Our Monday will be vastly different from the wonderful weekend weather we enjoyed. 65° Saturday and near 60° Sunday…couldn’t ask for anything better really. The colder air started to seep in yesterday evening…then plunged in overnight with some rain…and now snow breaking out on the northside (as of this writing). This snow will overspread the area this morning and as I wrote in yesterday’s blog…the main issue will be developing as the morning goes along with the increasing snow from the north to the south. Southside areas of KC will be waiting till about 9AM or longer for the snow to start sticking…the window is short though…so while amounts will be less than 1″ there may still be some impacts on the roads now that the temperatures are down to near 20°.
Today: Snowy AM then clearing out after lunch. Remaining windy today…we’ve already had gusts to 45 MPH this morning so what falls will blow all over the place and be tough to measure really. Temperatures are dropping to near 20° but may come up a couple of degrees when the sun comes out.
Tonight: Clear and breezy with lows down into the single digits to near 10°
Tomorrow: Sunny and cold with highs near 30°
Wednesday: Not as cold but still chilly with highs in the mid 40s but with SW winds of 20-30 MPH…it will feel cold.
This is an interesting day in US weather history…it’s the anniversary of the “Blue Norther” from way back in 1911
On this date in 1911, what is now known as the "Great Blue Norther of 1911" brought an unbelievable change in the weather to much of the central U.S. including #OKwx and #ARwx. Several locations saw record highs in the afternoon, then reached record lows by midnight. pic.twitter.com/eWXmWPV2Ug
— NWS Tulsa (@NWStulsa) November 11, 2019
Historically, it's a big day for weather daily doubles. #OTD in 1911: The Great Blue Norther.
Ahead of the cold front, Oklahoma City set its record high for the date (83º). By midnight, temperatures had plummeted to 17º, setting a record low. Surface map from NOAA archives #okwx pic.twitter.com/6G2GlQVjbT
— Steve Seman (@SteveSeman) November 11, 2019
Here in KC…our high that day was 76° then we tanked to 11° all in the same day. Impressive for sure. The following day on the 12th the high was 21° and the low was 6°.
We may be close to that low again tomorrow morning.

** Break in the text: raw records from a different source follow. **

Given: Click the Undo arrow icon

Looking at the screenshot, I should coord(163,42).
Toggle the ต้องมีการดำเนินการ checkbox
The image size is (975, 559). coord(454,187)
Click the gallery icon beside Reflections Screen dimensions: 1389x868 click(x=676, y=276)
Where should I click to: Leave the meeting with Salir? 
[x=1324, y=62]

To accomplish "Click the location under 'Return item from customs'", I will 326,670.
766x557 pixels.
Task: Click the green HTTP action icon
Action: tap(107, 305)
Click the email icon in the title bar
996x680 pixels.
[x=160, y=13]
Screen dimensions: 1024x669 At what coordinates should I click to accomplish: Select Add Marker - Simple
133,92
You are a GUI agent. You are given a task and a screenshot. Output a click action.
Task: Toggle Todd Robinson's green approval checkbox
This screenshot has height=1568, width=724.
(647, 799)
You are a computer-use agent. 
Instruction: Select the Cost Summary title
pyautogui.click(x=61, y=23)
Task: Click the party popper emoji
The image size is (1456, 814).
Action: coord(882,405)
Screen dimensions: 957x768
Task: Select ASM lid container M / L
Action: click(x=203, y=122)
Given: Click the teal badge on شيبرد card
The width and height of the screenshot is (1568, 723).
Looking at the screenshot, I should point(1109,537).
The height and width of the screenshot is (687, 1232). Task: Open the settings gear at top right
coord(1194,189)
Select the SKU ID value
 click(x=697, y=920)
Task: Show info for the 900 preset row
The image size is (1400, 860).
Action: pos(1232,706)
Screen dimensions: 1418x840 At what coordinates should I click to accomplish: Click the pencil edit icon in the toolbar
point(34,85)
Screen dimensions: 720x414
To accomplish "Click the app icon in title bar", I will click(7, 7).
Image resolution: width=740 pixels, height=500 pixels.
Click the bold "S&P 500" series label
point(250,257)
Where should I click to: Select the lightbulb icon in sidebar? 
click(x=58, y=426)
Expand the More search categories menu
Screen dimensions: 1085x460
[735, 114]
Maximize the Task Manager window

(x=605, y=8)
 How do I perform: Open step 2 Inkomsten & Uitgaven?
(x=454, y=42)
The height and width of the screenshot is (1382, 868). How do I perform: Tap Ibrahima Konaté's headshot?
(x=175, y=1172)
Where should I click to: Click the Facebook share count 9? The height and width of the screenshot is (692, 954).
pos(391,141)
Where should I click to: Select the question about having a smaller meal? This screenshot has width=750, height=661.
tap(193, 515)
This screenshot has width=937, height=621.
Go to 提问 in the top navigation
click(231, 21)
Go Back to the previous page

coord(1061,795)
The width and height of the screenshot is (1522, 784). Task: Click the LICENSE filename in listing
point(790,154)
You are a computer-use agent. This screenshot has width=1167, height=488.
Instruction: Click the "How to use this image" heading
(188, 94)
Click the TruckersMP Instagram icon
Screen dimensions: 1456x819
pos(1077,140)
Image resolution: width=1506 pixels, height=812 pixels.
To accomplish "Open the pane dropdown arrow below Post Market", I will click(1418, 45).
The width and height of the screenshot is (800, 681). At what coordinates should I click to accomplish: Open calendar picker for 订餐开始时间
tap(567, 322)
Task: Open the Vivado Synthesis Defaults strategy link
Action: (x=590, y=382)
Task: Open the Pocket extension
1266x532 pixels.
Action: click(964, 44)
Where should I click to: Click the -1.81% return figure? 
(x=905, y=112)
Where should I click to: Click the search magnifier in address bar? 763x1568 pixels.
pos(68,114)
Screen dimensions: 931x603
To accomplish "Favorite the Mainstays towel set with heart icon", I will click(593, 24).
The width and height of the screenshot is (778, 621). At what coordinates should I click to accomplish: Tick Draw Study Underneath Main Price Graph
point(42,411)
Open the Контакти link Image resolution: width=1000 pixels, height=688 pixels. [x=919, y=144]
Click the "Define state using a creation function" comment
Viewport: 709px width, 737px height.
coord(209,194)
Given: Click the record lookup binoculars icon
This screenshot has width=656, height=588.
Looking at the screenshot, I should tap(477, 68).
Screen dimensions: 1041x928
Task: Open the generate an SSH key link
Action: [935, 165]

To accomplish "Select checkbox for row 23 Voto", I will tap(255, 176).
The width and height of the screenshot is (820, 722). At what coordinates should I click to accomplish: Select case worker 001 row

All because of the cold front the slid through the region. Here is the 7AM surface map. Look for the temperatures in RED…lots of teens this morning in IA/NE. Also look for the **’s. That represents areas reporting light snow.
Radar this morning shows snow increasing on the northside that will shift towards the east south east.
That would be all snow north of I-70 as of 8AM.
Look at the winds as well at KCI with the temperature drop overnight.
So I think today qualifies as “blustery”.
Snow amounts from these bands moving through won’t be heavy…but some areas, especially on the northside may see close to 1″ of very wind blown tough to measure snow. Odds are many fall below that though…but again the impacts on the roads may be a bigger issue depending on local circumstances.
By this afternoon the sun will come out and any road issues will rapidly improve despite the cold temperatures and the gusty winds.
This air mass coming through the states will be breaking 100s of records…whether they be record lows or record cold highs for a particular date.
The numbers indicate forecast lows or highs within 1° of the record. These are the potential records for Tuesday…
and for Wednesday…
Overall this will be an impressive record breaking air mass.
Not much else is expected this week into the weekend with temperatures moderating as the week moves along. Maybe not 60s this weekend
Whatever happens this week…there are no strong cold fronts ahead after this one…and no strong storms for at least a week. The precip situation isn’t changing much…or lack thereof. Despite some snow today…it won’t amount to much in terms of actually moisture. There isn’t a lot of moisture coming our way overall though.
The good news is after this cold front with air created towards the arctic region…we’re breaking the arctic air mass connection for awhile.